A primary motivation for our study was examining differential effects of MBIs on distinct interoception self-report measures. This potential was limited by the preponderance of studies employing the MAIA. The MAIA involves 8 subscales, which were designed to measure positive aspects of mind-body interventions on interoception35. Our construct-forward approach was to decompose the MAIA and other scales into adaptive and maladadaptive interoception, with sensing, attention, and interpretation components37,49. Many studies just report the total MAIA scores, but we contacted study authors and generated sufficient studies to measure effects in all positive categories (e.g. k = 16 for adaptive interpretation), and also in maladaptive attention (k = 6). However, we did not find any statistically significant evidence of differences across categories. An exploratory analysis revealed smaller effects on ‘not-distracting’ and ‘not-worrying’ subscales. However, this could simply reflect limited construct validity in the original MAIA subscales36. In contrast, moderation effects by objective body awareness measures have been identified (more distal, emotionally targeted measures show larger effects than interoceptive accuracy measures;32). Objective measures may provide the discriminability that is lacking in self-report measures.
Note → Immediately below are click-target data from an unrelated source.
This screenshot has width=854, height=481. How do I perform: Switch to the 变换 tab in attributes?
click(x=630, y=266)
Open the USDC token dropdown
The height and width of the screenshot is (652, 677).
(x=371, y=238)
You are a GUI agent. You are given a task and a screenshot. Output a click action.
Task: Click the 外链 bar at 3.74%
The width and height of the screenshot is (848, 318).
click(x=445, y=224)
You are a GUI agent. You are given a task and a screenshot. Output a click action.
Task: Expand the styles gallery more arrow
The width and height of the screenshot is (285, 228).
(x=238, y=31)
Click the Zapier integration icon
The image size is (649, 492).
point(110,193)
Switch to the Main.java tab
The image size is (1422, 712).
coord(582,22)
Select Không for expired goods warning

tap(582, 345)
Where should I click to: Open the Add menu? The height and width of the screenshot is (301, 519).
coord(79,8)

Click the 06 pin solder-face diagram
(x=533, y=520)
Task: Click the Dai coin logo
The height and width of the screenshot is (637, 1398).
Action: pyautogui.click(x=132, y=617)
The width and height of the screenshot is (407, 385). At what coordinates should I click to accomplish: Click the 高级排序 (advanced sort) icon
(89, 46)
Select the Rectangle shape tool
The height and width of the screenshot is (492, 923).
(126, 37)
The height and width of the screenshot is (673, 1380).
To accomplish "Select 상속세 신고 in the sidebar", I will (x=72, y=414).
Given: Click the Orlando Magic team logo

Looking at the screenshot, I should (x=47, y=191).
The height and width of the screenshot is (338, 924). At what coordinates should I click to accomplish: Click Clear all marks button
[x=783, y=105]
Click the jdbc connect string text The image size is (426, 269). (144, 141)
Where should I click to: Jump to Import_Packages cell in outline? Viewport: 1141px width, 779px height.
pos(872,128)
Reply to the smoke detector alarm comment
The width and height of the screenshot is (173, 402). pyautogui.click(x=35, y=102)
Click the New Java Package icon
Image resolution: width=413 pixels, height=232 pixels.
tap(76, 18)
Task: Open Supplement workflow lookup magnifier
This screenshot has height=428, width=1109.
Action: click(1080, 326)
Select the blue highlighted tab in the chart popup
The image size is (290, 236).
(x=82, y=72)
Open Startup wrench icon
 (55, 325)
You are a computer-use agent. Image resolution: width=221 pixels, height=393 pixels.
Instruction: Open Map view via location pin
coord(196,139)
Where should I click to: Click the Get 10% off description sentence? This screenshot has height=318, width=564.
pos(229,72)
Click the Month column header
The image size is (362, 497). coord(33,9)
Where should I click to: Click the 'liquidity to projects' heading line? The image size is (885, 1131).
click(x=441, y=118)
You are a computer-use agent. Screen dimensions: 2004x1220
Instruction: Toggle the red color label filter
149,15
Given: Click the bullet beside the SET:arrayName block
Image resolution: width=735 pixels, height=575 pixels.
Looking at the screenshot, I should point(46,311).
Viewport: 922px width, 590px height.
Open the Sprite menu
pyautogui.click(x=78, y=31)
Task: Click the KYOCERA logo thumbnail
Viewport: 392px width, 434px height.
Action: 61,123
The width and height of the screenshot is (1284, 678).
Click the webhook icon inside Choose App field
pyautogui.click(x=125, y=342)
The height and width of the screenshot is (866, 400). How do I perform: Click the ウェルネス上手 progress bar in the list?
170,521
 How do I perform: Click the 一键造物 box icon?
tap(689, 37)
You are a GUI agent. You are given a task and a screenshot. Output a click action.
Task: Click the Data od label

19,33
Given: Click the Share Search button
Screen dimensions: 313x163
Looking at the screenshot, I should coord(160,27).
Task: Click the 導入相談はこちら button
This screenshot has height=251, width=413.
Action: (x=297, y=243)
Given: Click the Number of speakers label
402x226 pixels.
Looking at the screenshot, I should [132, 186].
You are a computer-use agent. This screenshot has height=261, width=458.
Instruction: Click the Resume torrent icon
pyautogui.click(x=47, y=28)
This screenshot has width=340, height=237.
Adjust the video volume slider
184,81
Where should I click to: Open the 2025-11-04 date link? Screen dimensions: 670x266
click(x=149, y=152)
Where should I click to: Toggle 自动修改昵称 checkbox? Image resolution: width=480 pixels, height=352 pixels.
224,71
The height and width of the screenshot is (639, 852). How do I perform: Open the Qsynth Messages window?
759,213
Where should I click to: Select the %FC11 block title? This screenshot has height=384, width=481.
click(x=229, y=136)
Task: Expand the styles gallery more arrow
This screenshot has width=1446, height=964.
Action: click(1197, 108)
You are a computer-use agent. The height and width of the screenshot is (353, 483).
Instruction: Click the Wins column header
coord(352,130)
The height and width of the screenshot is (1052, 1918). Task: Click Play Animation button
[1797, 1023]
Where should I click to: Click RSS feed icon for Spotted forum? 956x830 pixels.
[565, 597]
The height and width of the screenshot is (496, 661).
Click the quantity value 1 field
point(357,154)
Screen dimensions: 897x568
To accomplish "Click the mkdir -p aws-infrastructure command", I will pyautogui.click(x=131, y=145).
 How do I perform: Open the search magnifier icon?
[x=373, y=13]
One may still question whether interoceptive benefits of mindfulness are epiphenomenal to improvements in distress. A formal test of this possibility would require mediation analyses, and would thus be reliant on individual participant data. In the current meta-analysis, we primarily had access to study-level data and thus attempted to assess whether changes in interoception were associated with changes in distress. Our findings suggest the possibility of a positive relationship, where larger changes in interoception wer asssociated with larger decreases in distress. The relationship between mindfulness and distress appeared stronger, but baseline associations are also stronger in mindfulness78. Indeed, both apparent relationships could be due in whole or part to the associations between the measures (i.e., sampling errors;41) rather than due to relation between the latent impacts; our sample did not include a sufficient number of studies effectively isolate the relation between latent impacts (50 or more may be required79). Thus, one future question is whether changes in objective measures in interoception show a similar relationship to distress.
Limitations
A limitation of the current literature is that it may not be advanced enough to meta-analytically identify differential effects of specific aspects of self-reported interoceptive awareness. As mentioned previously, the vast majority of studies used the MAIA. While the MAIA has different dimensions of interest, some of these reflect overlapping latent constructs, tend to be moderately to highly correlated, and share similar language. This may have limited our ability to disentangle key components of interoception like sensing, attention, and interpretation. The generalizability of the relationship between mindfulness and interoception may also be limited by the limited range of mindfulness trainings. For example, we did not include single-session or app-based interventions and study populations, and, there were no developmental samples available. Another limitation was that we were unable to meta-analytically examine mediation effects or other causal modelling findings, as too few studies conducted mediation. However, studies with larger sample sizes examining interoception as a mediator tended to find larger effects, suggesting that mediation is possible. Finally, we were unable to statistically examine relationships between interoception, distress, and mindfulness due to limited numbers of studies. Future examinations of this question would ideally draw on individual participant-level data from primary studies.
Future directions
Very few of the selected studies examined both objective and subjective measures of interoception in parallel (we identified only one69. We propose that assessing both dimensions simultaneously is crucial to understanding whether and how mindfulness training alters the processing of interoceptive signals. The effects observed here on self-reported interoception appear to be more robust—i.e., larger—than those reported for objective measures, in the studies available to date30,32,33. This discrepancy may suggest that mindfulness primarily influences attitudes toward bodily sensations and regulatory aspects of interoception, rather than perceptual accuracy or acuity per se. Future studies should incorporate direct comparisons of objective and subjective interoceptive measures within the same samples to more clearly elucidate these mechanisms. Such work would likely need to focus on specific interoceptive channels, such as respiratory signals, which are particularly emphasized in many MBPs.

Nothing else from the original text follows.